Çakırcalı Efe, Yaşar Kemal'den okuduğum yedinci eser. Bu kitabında genel anlatımına bağlı olarak beni şaşırttı. Efsanevi ögeleri daha az kullanmış olması, dilinin diğer kitaplarına nazaran daha açık olması ve biyografi olarak nitelendirilebilecek olması sebebi ile daha basit bir anlatım yöntemi kullanmış. Aklım hep İnce Memed'deki güvercinli çoraplara kayıyor Yaşar Kemal ismini görünce. Artık kitabımıza geçebilirim.
Spoiler değildir.

Kahramanımız Çakırcalı, dağa çıkmaya psiko-sosyal etmenlerce zorlanmış. Burada kendi irademizi de sorgulayabiliyoruz. Bir anlığına Çakırcalı oluyoruz, dönüşü olmayan bir yola giriyoruz.
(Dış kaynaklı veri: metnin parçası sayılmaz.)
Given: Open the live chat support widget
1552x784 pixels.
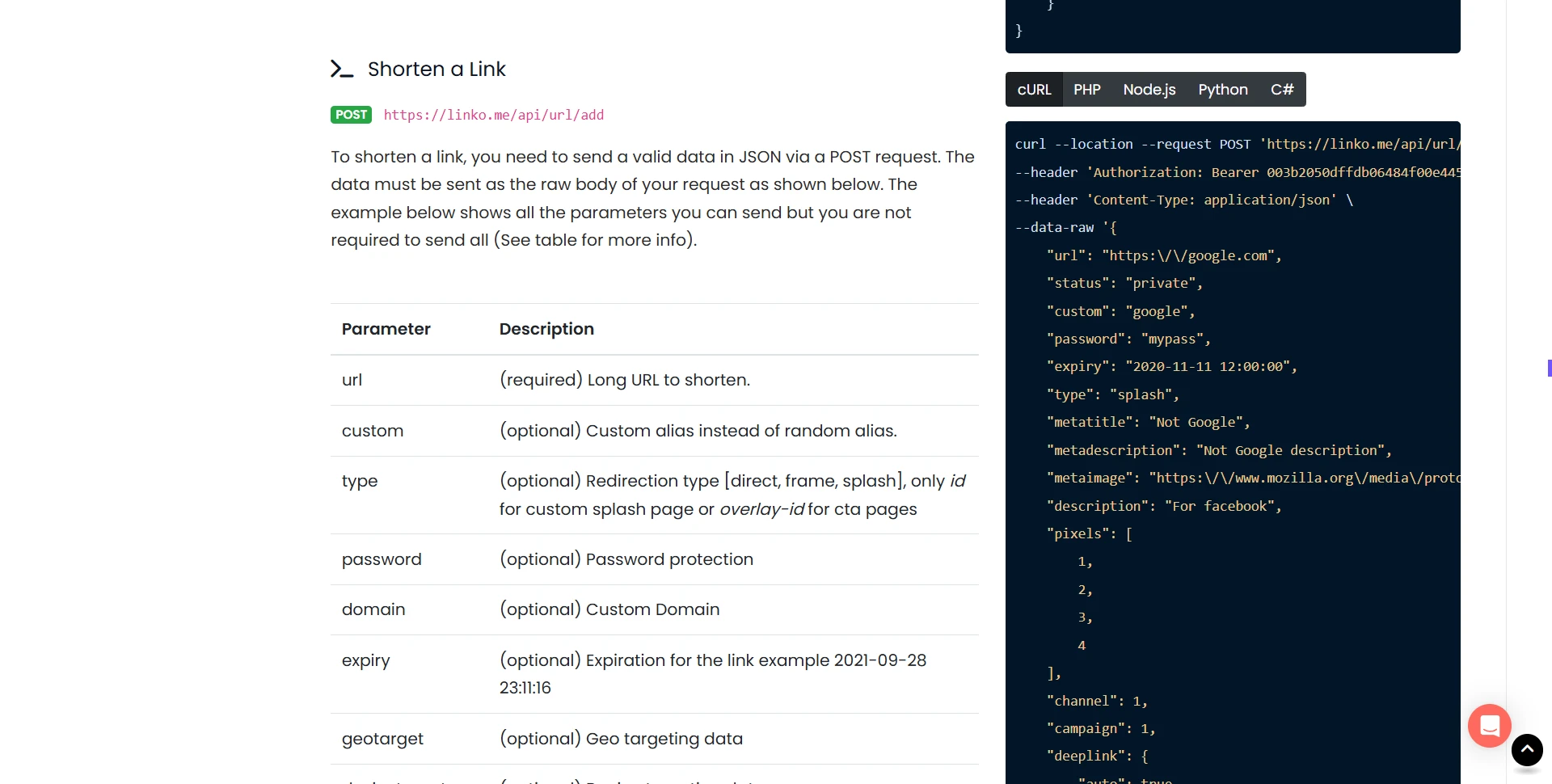Looking at the screenshot, I should (1489, 726).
Girmeye cesaret edebiliyor muyuz, kalıp dönemin maddi-manevi zorlukları ile mücadele edebiliyor muyuz? EDEMİYORUZ! Çakırcalı oluyor adımız, efsaneleşiyoruz. Belki azılı bir katil, belki de adalet avcısı. İçimizdeki öfkeyi dışarı yansıtıyor Çakırcalı. Dağlar yuvamız oluyor. Hiç güvenemiyoruz ama o bizi bağrına basıyor. Dönemin koşullarını anlamak için belge niteliği taşıyan efsanevari bir kitap Çakırcalı Efe. Gerçek bir yaşam öyküsü.